EXERCISE DESCRIPTION
Return the listing below line for line, with no changes, and leave out the pictures.

:::

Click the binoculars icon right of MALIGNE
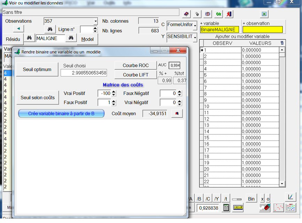This screenshot has height=223, width=302. (71, 38)
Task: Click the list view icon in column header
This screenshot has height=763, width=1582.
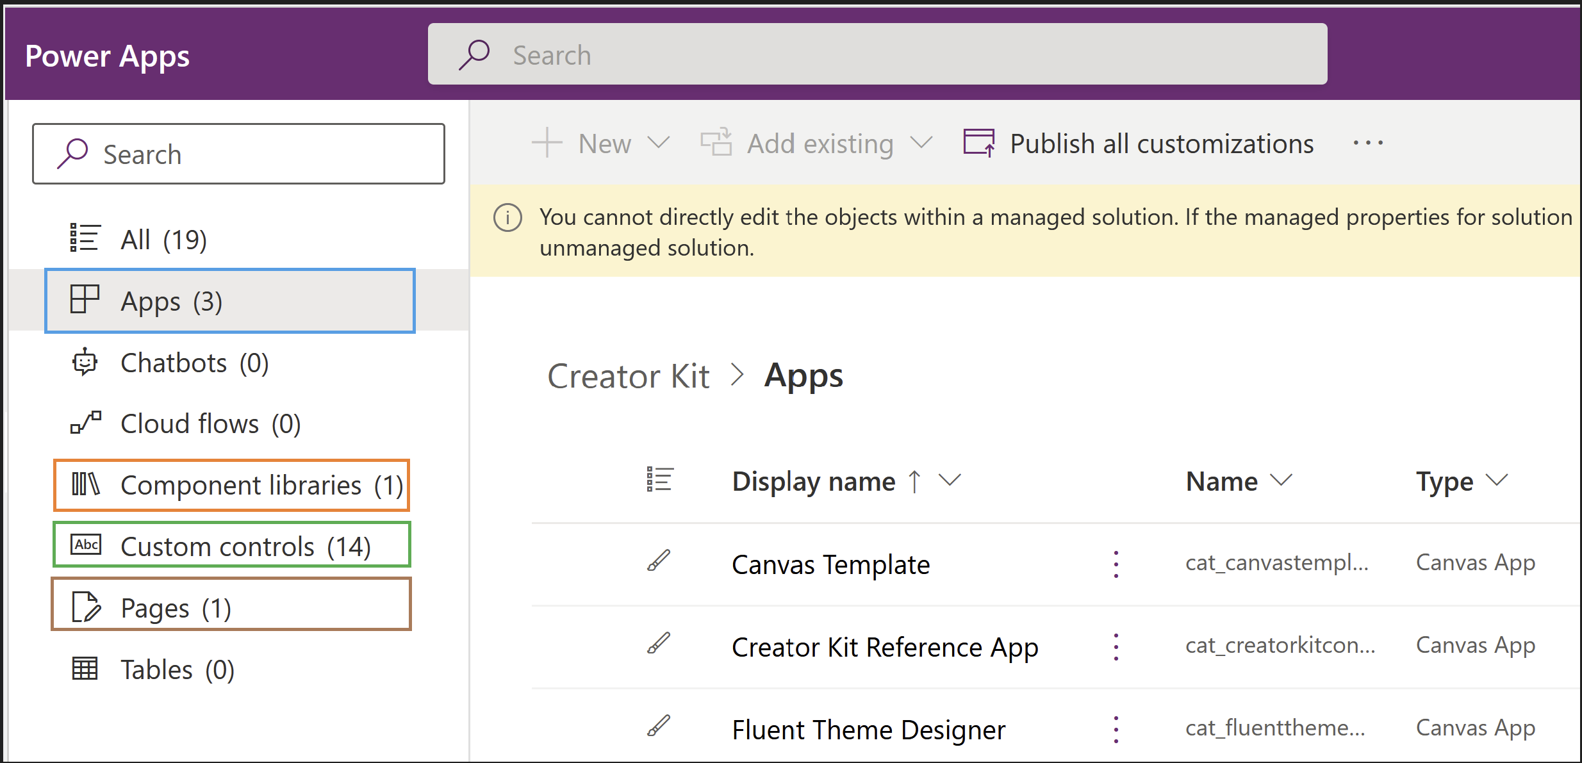Action: click(659, 480)
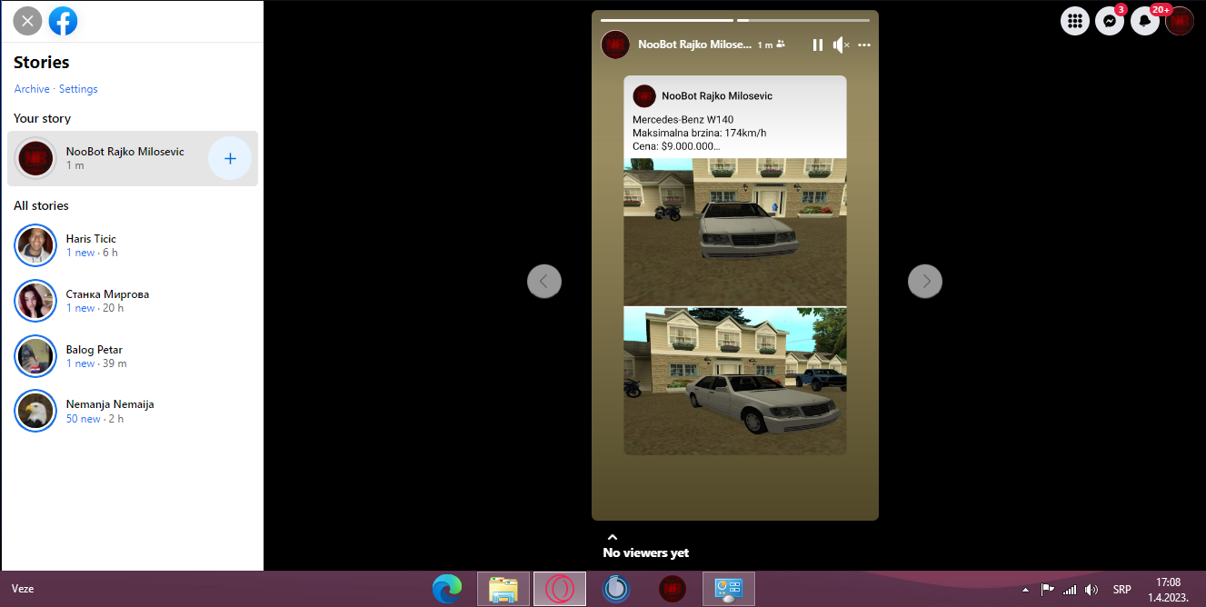Add to your story plus button
The width and height of the screenshot is (1206, 607).
[230, 159]
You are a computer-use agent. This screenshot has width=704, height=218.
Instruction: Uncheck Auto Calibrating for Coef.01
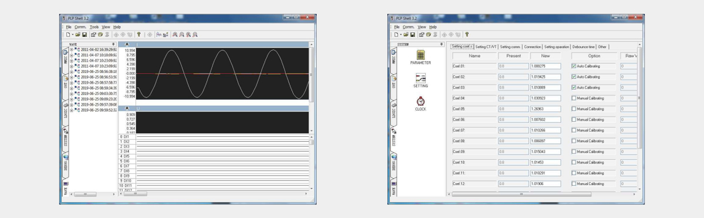tap(574, 66)
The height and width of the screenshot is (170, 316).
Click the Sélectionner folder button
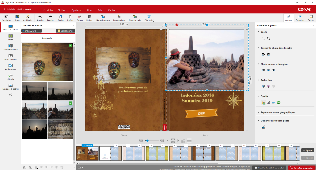65,31
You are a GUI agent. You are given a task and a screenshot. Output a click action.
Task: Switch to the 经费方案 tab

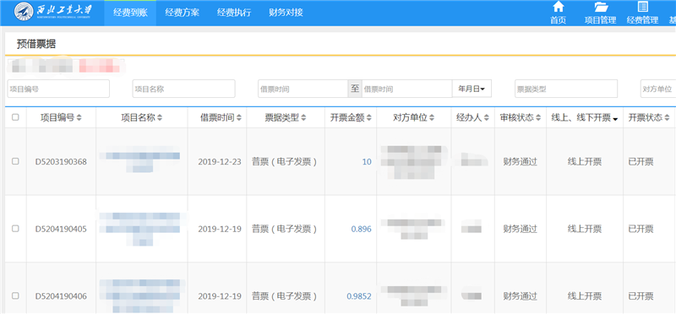182,13
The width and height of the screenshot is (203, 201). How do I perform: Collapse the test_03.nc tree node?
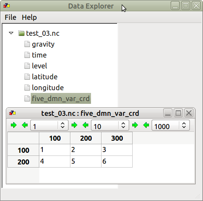coord(11,33)
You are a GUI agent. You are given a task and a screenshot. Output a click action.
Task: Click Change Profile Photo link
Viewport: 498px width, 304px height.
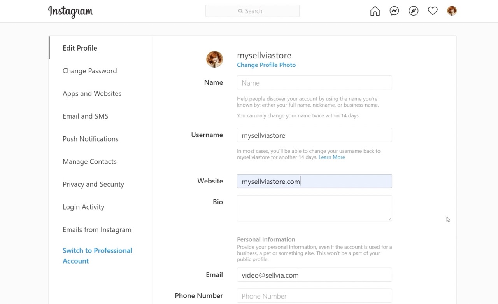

:::

SOLUTION
Click the binoculars icon right of MALIGNE
This screenshot has height=223, width=302. (71, 38)
Task: Click the list view icon in column header
This screenshot has height=763, width=1582.
Action: click(659, 480)
Add to your story plus button
The width and height of the screenshot is (1206, 607).
[230, 159]
You are a computer-use agent. This screenshot has width=704, height=218.
Instruction: Uncheck Auto Calibrating for Coef.01
tap(574, 66)
The height and width of the screenshot is (170, 316).
Click the Sélectionner folder button
65,31
You are a GUI agent. You are given a task and a screenshot. Output a click action.
Task: Switch to the 经费方案 tab

182,13
The width and height of the screenshot is (203, 201). How do I perform: Collapse the test_03.nc tree node?
coord(11,33)
You are a GUI agent. You are given a task and a screenshot. Output a click action.
Task: Click Change Profile Photo link
Viewport: 498px width, 304px height.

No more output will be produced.